Brownstone Where Marilyn Monroe Once Disrobed Sells for $5.9 M.

Monroe undressed in a second story window.

Monroe once undressed in the second-story window.

It is a house that launched a million voyeuristic thrills—Marilyn Monroe, clad in lingerie, briefly appeared in a second-story window. Too bad for the neighbors that the famous sex symbol didn’t undress in the window of 164 East 61st Street every night. She only displayed herself when the cameras were rolling, during the filming of The Seven Year Itch.

The house, a multifamily with commercial space on the ground floor, has sold for $5.9 million to Oakwood Equities LLC. The buyer would appear to be real estate investor Ira Lifshutz, given that he and Oakwood share an address in Engelwood, New Jersey. Hey, Engelwood also provides one of New York’s more famous views.

Ms. Monroe, again partially clad, in "The Seven Year Itch."

Monroe turns up partially clad in another scene of The Seven Year Itch.

Mostly, Monroe’s disrobing in full view of passersby was a publicity stunt, reported The New York Times. But hardly anyone got to view the real, live Marilyn rather than her celluloid double, with barricades blocking off the street between Third and Lexington. Most of the rest of the film, besides the famed subway grate shot, was filmed elsewhere.

At least the townhouse isn’t entirely changed from how it appeared in Monroe’s day—when it was conceivable that a young woman would find a budget brownstone apartment in the East 60s. Massey Knackal broker Clint Olsen, who represented the seller, said that it was not technically on the market, although it was listed this summer for $8 million with Corcoran and a little over a year ago for $4.79 million.

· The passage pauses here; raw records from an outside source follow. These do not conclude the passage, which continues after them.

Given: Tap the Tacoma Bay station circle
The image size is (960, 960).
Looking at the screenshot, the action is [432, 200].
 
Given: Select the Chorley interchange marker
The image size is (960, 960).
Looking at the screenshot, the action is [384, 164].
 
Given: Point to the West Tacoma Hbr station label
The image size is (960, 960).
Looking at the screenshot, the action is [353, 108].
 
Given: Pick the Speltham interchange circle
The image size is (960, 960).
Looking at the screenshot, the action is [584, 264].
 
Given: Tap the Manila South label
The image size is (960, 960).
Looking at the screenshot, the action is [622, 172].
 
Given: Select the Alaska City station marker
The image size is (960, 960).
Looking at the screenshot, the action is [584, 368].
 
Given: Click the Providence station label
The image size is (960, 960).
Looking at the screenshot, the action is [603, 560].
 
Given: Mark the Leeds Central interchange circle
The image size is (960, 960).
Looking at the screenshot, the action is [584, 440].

The five-story building is still divided into apartments, with six residential units (three one-bedrooms, two studios and an owner’s duplex) as well as a doctor’s office on the ground floor. Although we doubt anyone was paying the price that screenwriter Billy Wilder set Monroe’s fictitious rent at: a modest $160 a month.

Monroe’s long-ago window striptease still draws sidewalk gawkers. “People stopped by all the time,” said seller Chris Bejoian, who owned the property for 25 years under Bejoian Brothers LLC. Well, as Elton John said, Monroe’s candle burned out long before her legend ever did.

At the moment no one is enjoying the thrill of changing into something a little more comfortable in full view of the street. The building will be delivered vacant. Mr. Olsen said that the next owner plans to convert it to luxury rentals. We hope the second-floor tenants have curtains.